Critical praise and literary honors have followed Hornby throughout his career: His 2001 novel How to Be Good won the WH Smith Fiction Award and was nominated for a Booker Prize; A Long Way Down (2005) was shortlisted for both the Whitbread Novel Award and the Commonwealth Writers Prize. He is the author of a bestselling novel for young adults (Slam), and his nonfiction essays have been collected into several anthologies, including The Polysyllabic Spree, Housekeeping vs. the Dirt, and Songbook (published in the UK as 31 Songs). He also serves as a pop music critic for The New Yorker.
Good To Know
Hollywood loves Hornby!
High Fidelity was filmed in 2000 with John Cusack.
Hugh Grant starred in the 2002 film About a Boy.

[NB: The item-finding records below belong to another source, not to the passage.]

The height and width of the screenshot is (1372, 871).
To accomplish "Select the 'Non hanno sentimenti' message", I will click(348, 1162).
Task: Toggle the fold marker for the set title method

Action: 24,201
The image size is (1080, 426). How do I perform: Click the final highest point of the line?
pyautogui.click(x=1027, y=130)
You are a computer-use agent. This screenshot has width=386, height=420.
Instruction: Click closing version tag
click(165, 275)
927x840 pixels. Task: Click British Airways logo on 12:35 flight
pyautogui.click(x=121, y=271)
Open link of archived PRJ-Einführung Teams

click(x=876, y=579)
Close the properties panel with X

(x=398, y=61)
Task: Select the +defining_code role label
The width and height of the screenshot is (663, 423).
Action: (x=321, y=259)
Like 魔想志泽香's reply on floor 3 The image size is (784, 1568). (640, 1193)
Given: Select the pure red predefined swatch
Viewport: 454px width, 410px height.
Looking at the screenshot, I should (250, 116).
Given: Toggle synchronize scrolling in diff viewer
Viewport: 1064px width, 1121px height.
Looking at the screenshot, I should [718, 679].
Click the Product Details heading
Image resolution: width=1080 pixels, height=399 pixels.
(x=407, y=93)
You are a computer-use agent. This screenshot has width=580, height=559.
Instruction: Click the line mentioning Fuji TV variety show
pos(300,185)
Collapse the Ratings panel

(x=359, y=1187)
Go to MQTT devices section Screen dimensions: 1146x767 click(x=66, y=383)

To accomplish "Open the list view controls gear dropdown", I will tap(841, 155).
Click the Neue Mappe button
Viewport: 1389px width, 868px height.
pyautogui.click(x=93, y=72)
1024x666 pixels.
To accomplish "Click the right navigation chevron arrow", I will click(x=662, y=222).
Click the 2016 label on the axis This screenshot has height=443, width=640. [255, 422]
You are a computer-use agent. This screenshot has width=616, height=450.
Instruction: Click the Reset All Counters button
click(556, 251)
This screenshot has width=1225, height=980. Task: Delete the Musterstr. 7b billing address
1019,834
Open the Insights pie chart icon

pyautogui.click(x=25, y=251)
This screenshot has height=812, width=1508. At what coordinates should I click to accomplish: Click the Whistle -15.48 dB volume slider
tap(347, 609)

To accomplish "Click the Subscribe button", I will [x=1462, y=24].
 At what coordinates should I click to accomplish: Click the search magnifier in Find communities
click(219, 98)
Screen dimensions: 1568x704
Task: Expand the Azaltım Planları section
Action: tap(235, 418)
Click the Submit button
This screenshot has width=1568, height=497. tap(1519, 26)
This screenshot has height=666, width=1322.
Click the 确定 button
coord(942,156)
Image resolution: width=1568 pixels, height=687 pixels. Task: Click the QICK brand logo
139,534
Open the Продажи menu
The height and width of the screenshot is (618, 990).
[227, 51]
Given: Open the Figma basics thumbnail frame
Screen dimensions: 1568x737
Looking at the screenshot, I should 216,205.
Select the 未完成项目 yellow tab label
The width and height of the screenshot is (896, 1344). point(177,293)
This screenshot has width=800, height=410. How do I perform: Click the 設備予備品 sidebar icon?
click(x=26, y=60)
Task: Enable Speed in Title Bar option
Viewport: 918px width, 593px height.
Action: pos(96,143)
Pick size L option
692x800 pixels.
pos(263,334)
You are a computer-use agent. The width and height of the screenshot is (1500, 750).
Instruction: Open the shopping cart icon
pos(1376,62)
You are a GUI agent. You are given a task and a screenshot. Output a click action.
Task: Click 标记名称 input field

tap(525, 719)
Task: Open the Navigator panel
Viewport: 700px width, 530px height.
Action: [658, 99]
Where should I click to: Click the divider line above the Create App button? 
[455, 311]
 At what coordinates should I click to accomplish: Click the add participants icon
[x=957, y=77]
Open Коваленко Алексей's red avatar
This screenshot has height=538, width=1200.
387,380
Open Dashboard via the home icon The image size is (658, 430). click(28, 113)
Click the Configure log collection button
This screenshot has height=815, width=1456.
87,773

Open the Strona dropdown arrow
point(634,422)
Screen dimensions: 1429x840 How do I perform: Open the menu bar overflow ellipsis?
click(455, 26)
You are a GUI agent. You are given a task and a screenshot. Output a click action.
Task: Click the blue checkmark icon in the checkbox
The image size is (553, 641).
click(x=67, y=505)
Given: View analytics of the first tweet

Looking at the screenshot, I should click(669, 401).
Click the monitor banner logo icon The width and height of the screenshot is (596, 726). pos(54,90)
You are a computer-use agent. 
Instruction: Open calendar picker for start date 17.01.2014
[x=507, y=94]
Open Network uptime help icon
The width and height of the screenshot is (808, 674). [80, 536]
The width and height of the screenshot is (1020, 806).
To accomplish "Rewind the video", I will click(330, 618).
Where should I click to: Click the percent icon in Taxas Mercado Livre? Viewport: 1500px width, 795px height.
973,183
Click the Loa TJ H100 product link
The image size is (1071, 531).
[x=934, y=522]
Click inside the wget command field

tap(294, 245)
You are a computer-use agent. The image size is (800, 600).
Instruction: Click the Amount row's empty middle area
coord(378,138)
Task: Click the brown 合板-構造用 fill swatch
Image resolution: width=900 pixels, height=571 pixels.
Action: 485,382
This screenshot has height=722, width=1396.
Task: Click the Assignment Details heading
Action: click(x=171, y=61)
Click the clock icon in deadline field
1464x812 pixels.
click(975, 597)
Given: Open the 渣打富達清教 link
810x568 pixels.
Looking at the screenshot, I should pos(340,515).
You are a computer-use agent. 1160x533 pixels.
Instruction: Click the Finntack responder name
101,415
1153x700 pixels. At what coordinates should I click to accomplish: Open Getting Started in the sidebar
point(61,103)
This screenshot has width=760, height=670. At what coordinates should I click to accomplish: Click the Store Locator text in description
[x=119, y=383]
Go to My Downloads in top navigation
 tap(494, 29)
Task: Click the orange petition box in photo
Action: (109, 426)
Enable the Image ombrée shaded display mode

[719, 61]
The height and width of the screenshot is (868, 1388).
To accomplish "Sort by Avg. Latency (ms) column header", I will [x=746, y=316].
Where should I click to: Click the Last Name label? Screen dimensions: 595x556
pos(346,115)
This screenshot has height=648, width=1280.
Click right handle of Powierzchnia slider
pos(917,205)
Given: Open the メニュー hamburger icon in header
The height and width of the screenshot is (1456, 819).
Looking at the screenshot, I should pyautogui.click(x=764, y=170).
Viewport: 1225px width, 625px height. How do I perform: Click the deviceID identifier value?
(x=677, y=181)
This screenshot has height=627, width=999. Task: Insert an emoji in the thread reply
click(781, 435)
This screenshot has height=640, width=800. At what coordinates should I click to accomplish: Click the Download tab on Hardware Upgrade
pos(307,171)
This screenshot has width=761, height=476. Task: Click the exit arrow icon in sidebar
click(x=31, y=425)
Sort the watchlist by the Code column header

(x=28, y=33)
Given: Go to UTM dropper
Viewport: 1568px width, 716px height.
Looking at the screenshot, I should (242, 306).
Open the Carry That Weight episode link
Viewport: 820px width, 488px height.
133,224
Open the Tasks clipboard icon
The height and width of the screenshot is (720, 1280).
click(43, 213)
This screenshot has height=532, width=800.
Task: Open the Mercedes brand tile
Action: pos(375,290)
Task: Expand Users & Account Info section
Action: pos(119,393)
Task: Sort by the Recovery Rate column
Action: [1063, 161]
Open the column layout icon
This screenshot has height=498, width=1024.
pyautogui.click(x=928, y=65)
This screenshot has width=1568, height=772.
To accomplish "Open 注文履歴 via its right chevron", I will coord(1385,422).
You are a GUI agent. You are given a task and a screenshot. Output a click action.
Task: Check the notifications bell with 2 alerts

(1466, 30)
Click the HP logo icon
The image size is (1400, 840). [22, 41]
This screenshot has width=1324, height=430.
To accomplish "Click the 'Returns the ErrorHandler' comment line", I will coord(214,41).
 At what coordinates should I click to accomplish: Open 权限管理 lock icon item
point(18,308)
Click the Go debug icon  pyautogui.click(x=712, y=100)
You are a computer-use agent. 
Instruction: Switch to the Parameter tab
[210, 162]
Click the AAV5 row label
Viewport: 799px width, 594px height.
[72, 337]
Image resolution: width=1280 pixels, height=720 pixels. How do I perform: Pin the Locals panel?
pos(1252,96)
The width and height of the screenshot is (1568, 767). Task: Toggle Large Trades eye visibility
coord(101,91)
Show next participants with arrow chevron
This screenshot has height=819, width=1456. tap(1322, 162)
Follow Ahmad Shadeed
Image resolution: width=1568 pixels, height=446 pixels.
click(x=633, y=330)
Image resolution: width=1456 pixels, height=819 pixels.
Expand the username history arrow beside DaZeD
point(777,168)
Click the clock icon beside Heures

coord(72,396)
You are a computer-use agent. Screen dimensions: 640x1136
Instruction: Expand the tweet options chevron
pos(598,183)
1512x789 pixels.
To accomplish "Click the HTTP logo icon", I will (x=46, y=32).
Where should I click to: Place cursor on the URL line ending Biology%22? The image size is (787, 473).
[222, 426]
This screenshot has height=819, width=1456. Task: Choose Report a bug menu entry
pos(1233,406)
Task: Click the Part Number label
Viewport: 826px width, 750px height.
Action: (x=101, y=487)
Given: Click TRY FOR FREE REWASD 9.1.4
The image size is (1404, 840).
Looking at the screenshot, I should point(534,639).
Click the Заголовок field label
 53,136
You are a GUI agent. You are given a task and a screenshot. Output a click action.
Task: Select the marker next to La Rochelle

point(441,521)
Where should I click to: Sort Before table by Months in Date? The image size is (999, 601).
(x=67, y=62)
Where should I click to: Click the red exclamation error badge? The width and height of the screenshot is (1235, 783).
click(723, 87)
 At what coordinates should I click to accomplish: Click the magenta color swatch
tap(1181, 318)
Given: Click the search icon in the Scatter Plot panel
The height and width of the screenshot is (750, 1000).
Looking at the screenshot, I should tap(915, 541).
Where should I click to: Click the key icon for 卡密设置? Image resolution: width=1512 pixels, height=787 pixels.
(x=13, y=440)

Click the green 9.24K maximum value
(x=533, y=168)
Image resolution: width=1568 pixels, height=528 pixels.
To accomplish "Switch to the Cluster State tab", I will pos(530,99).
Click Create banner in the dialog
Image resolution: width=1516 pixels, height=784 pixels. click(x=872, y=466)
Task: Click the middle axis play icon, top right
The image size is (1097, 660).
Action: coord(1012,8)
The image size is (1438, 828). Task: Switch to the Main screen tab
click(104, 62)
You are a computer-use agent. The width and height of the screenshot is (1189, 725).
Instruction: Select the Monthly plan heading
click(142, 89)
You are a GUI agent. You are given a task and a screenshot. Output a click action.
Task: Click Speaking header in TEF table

Fever Pitch was filmed twice: The 1997 British version starred Colin Firth. In 2005, an Americanized remake (substituting the Boston Red Sox for the Arsenal Football Club ) was released starring Jimmy Fallon and Drew Barrymore.
Hornby has admitted that when he first began writing, voice was a problem. "Everything changed for me when I read Anne Tyler, Raymond Carver, Richard Ford, and Lorrie Moore, all in about '86-'87," he has said. " ... voice, tone, simplicity, humour, soul ... all of these things seemed to be missing from the contemporary English fiction I'd looked at, and I knew then what I wanted to do."
Hornby is the father of an autistic son, Danny. He is also a co-founder of TreeHouse, an English charity school for autistic children. A portion of the proceeds from the sale of Speaking with the Angel, an anthology of stories he edited in 2002, was donated to TreeHouse.
Writer Zadie Smith has credited Hornby for "reintrocuding the English novel to its long-lost domestic roots."
Music is still paramount in Hornby's life. He has a longstanding relationship with the American rock group Marah and has collaborated with them in music/spoken word performances on several occasions.
Hornby writes a monthly column, "Stuff I've Been Reading," for The Believer , a literary magazine published by Dave Eggers's McSweeney's publishing house.